■ **WHAT YOU SHOULD DO**: In the items from the line containing "How do I perform: Click the back" through the line containing "Action: click(x=196, y=260)", change "tallest" to "shortest" and write out only those lines, otherwise unchanged and without the pictures.

■ **RAW RECORDS**:
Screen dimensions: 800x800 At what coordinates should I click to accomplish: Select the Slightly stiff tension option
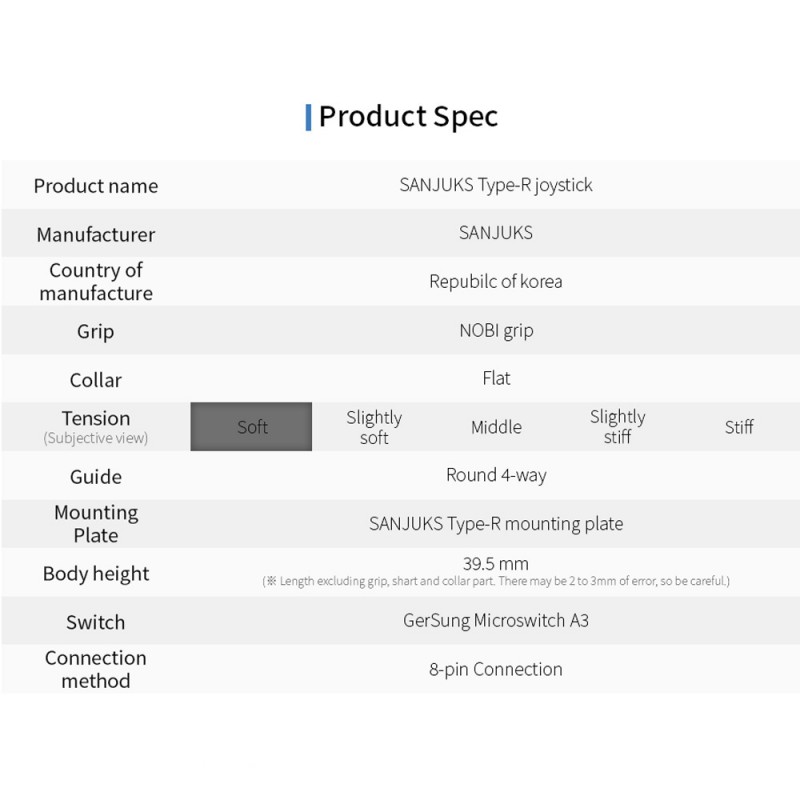(x=617, y=427)
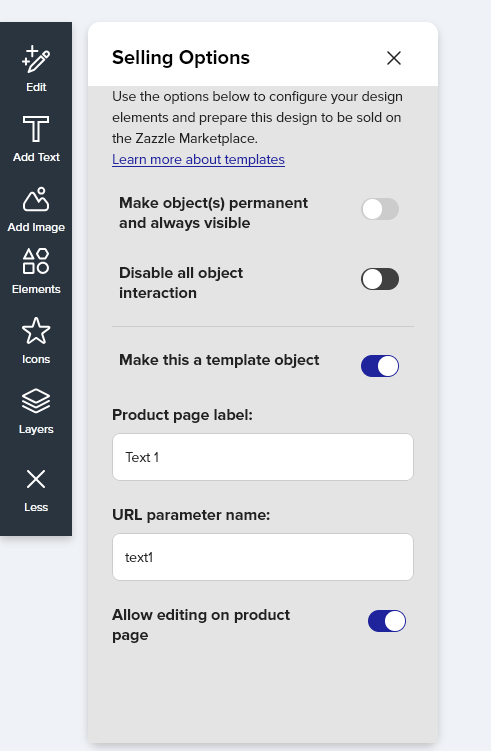
Task: Click the Zazzle Marketplace description paragraph
Action: (257, 117)
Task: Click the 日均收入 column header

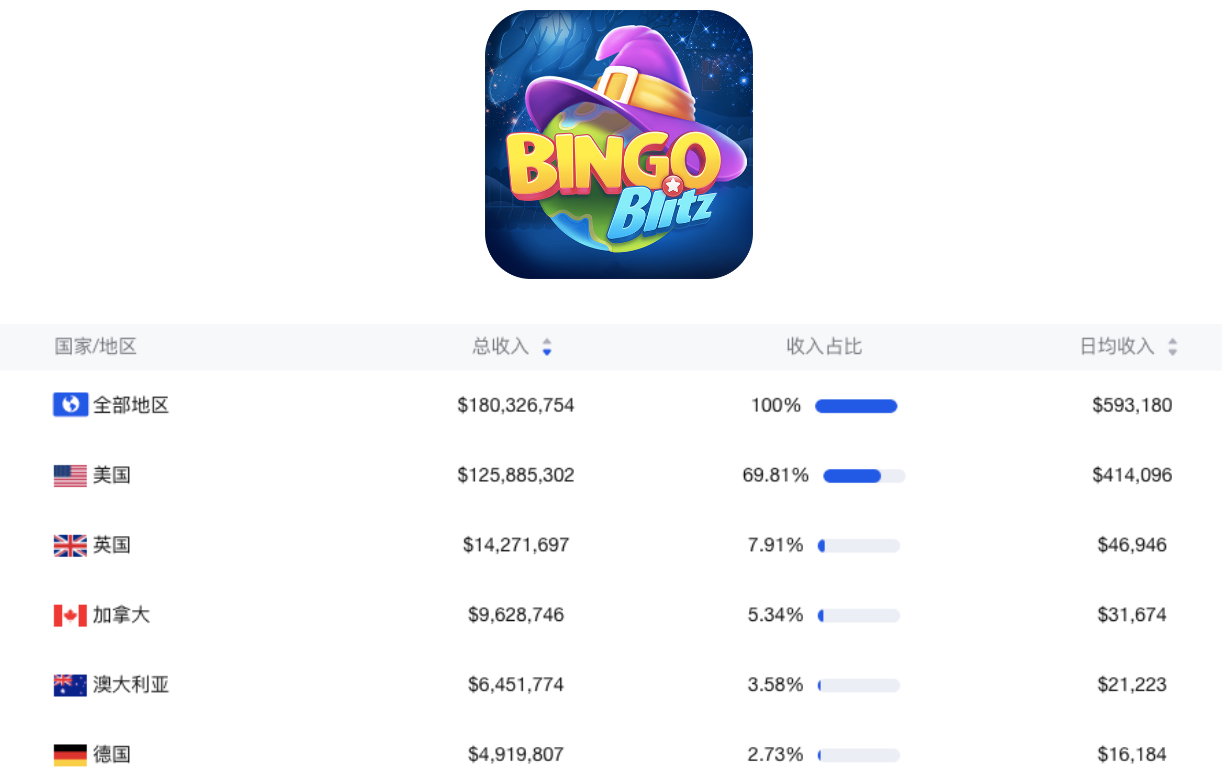Action: (1116, 347)
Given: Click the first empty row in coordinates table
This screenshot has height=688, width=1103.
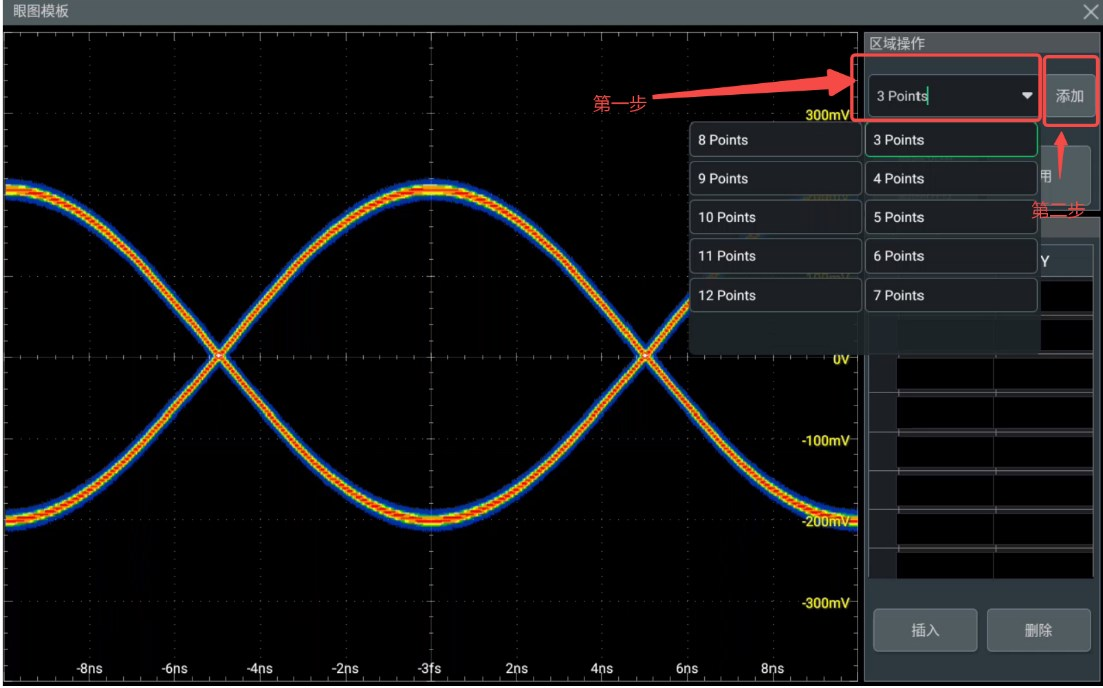Looking at the screenshot, I should [x=981, y=297].
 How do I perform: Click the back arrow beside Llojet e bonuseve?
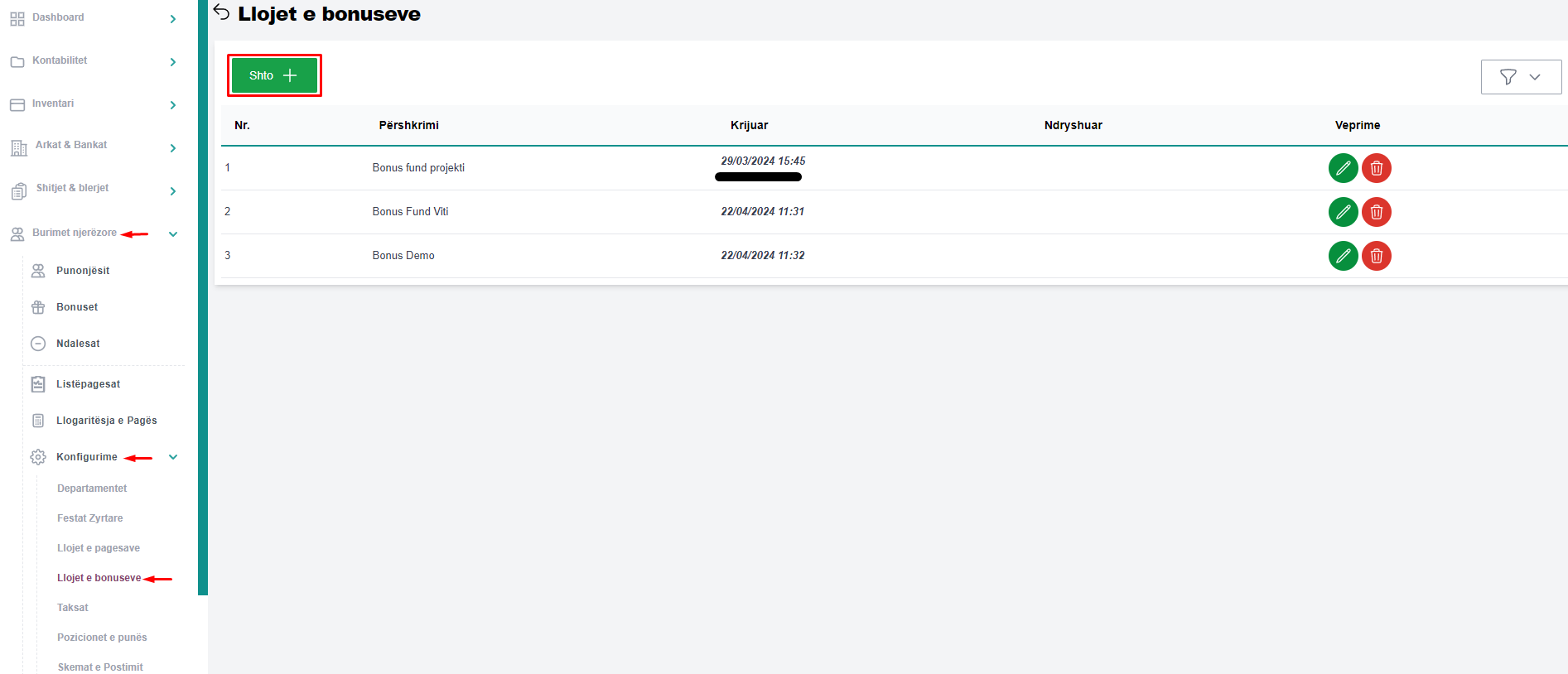[x=221, y=12]
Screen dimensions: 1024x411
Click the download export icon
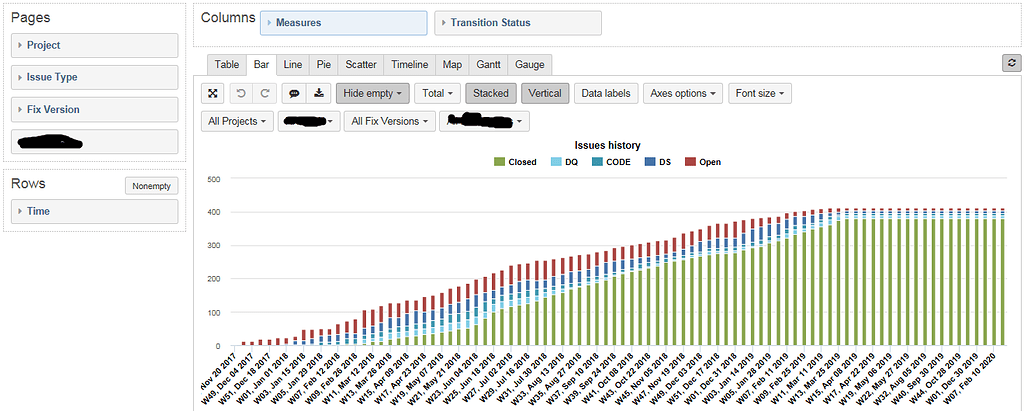(x=319, y=93)
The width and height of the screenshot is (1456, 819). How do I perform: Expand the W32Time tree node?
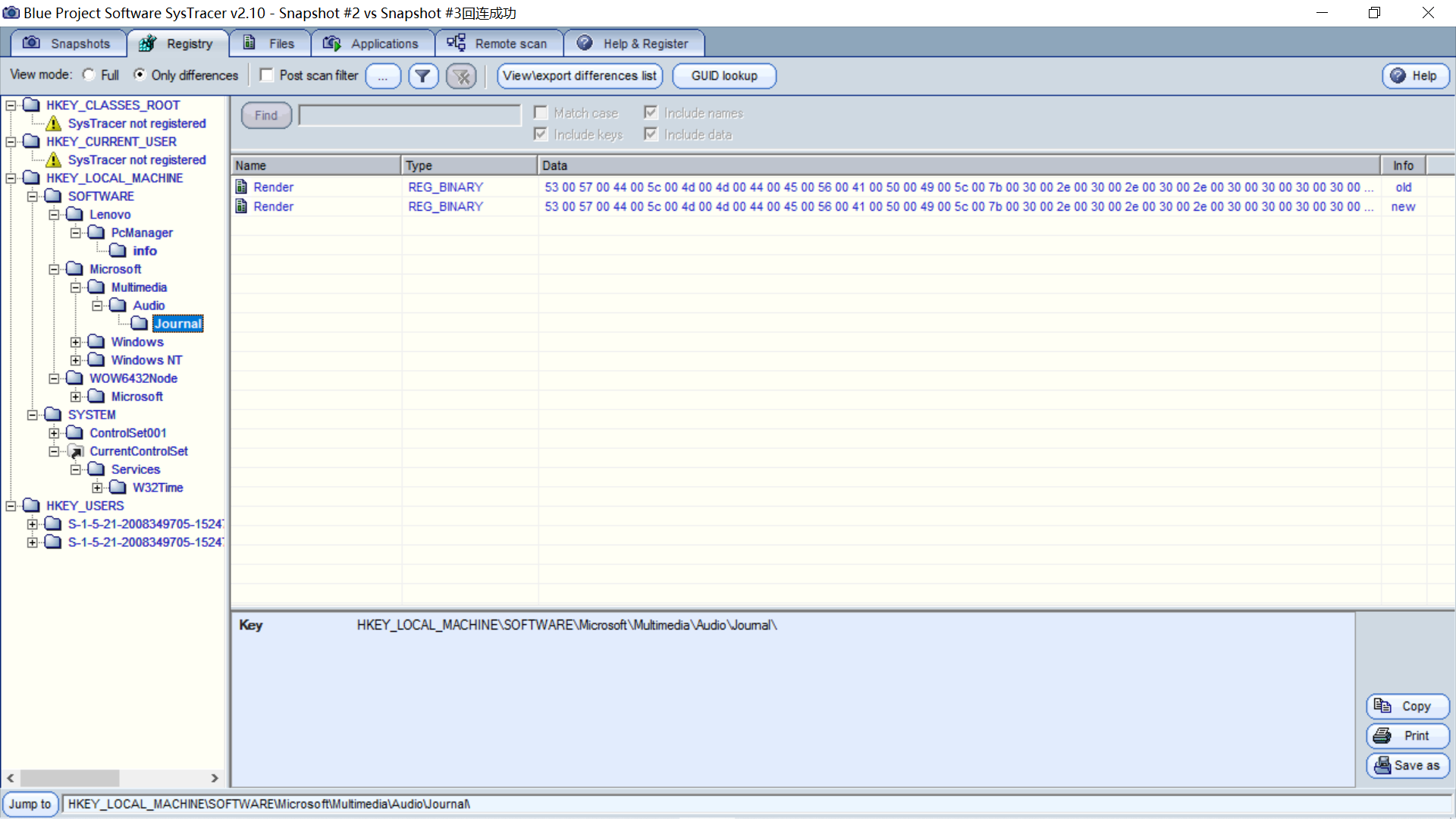click(97, 488)
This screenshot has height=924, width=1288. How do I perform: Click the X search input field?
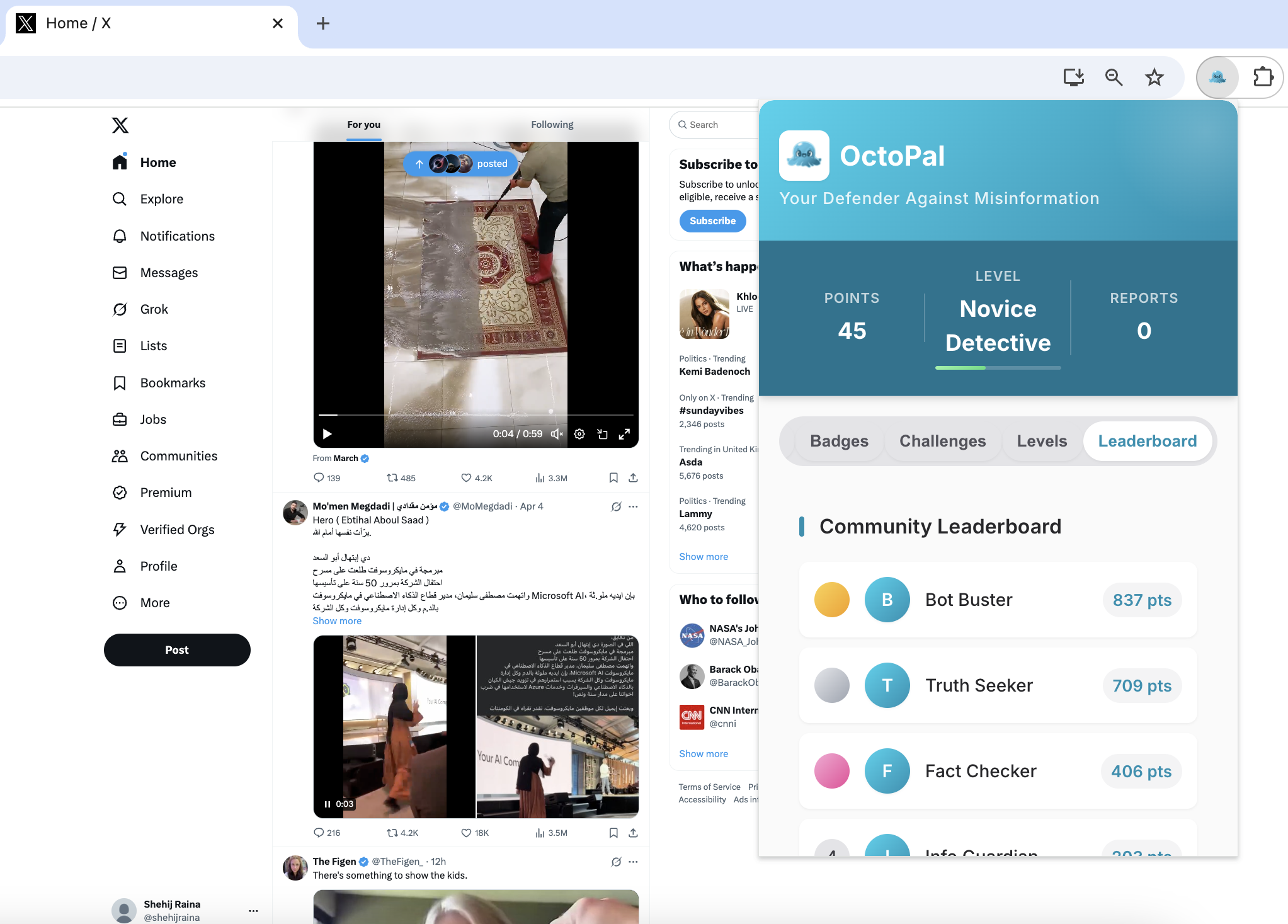click(x=718, y=125)
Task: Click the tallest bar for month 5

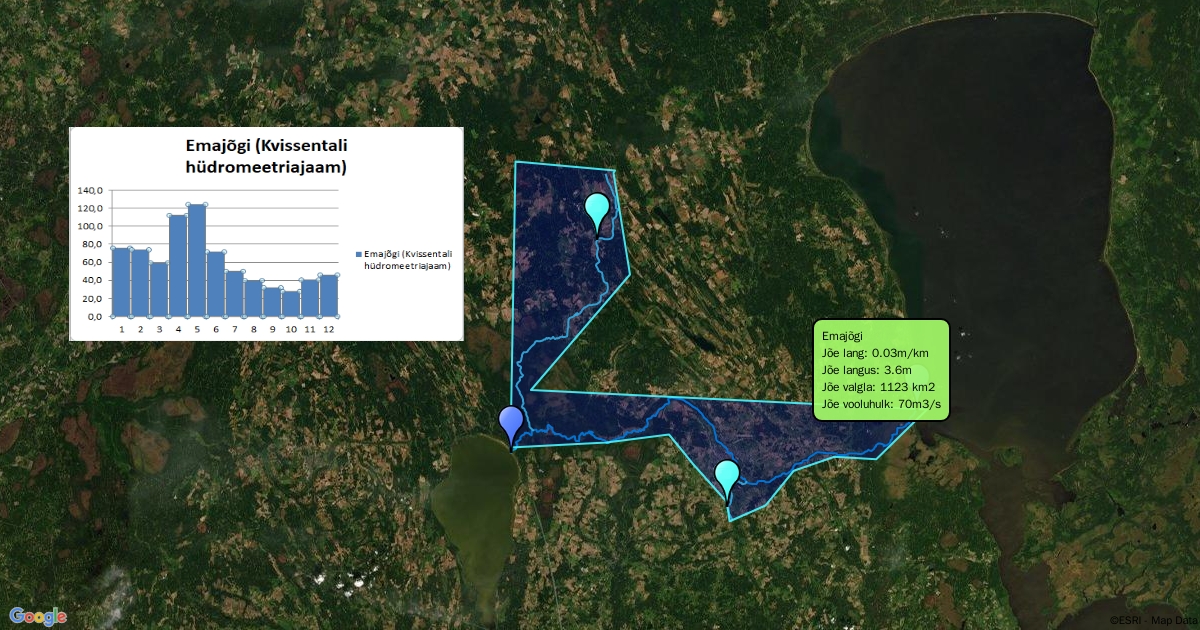Action: click(x=196, y=260)
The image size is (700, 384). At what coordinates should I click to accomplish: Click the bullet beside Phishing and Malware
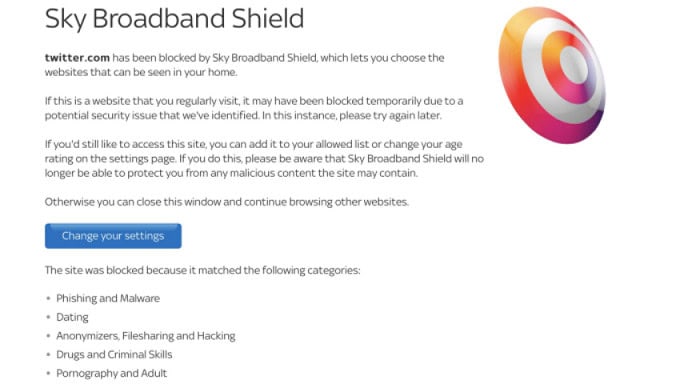pyautogui.click(x=48, y=298)
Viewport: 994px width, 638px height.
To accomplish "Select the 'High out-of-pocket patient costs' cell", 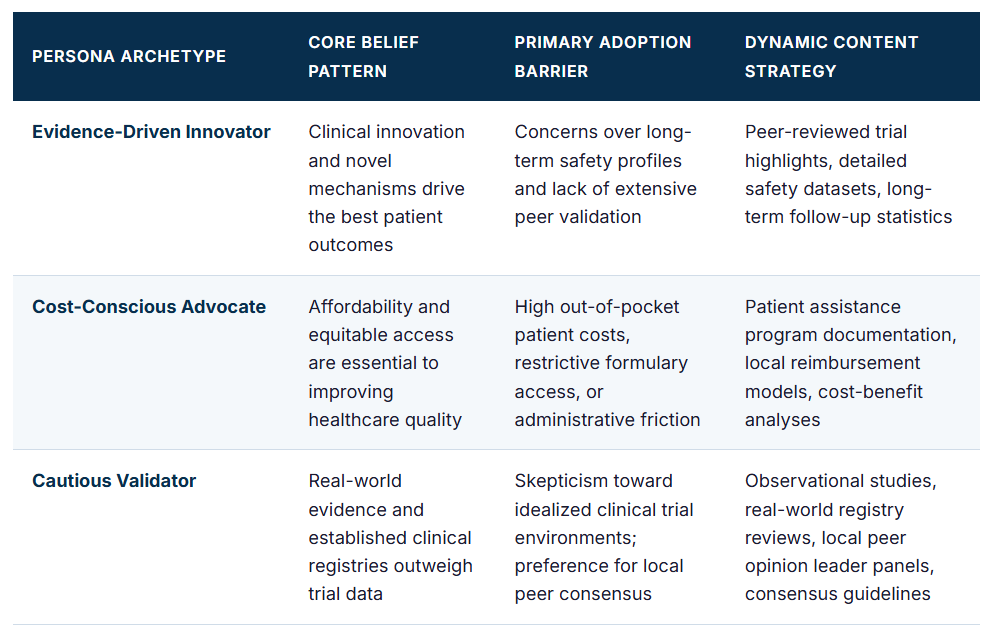I will (607, 363).
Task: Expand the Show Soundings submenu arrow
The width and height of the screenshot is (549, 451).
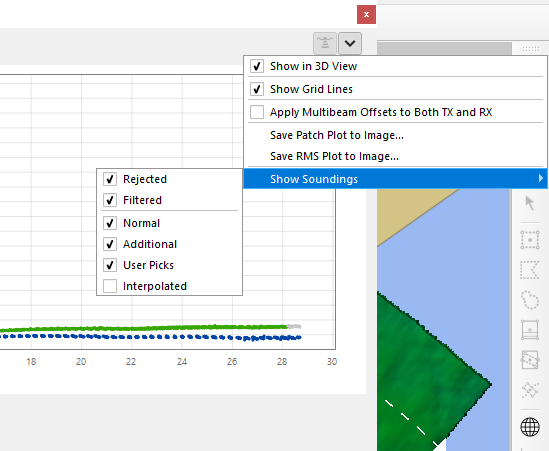Action: coord(541,179)
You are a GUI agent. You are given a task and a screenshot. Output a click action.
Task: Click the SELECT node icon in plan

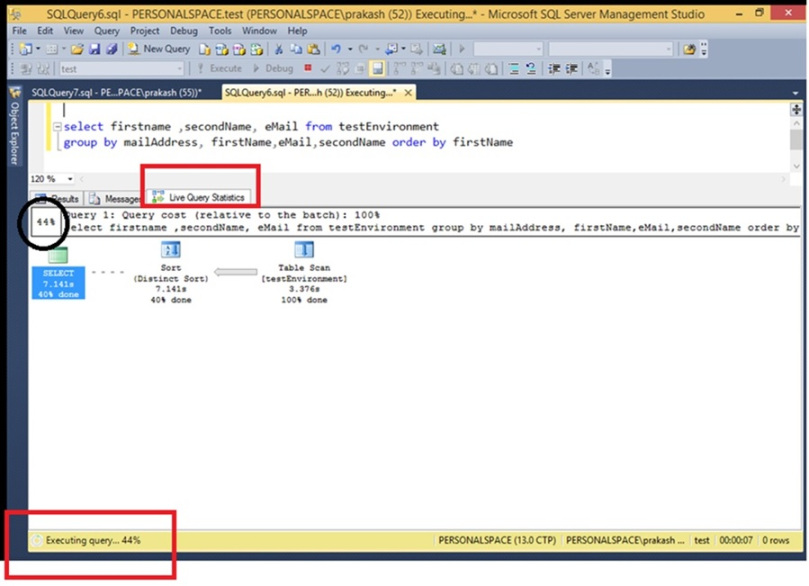(x=57, y=255)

■ **SOLUTION FOR THIS TASK**:
 How do I perform: Click the back arrow beside Llojet e bonuseve?
[x=221, y=12]
Screen dimensions: 1024x411
Click the download export icon
(x=319, y=93)
The width and height of the screenshot is (1456, 819). How do I perform: Expand the W32Time tree node?
click(97, 488)
This screenshot has height=924, width=1288. How do I perform: Click the X search input field?
click(x=718, y=125)
Task: Click the shortest bar for month 5

Action: click(x=196, y=260)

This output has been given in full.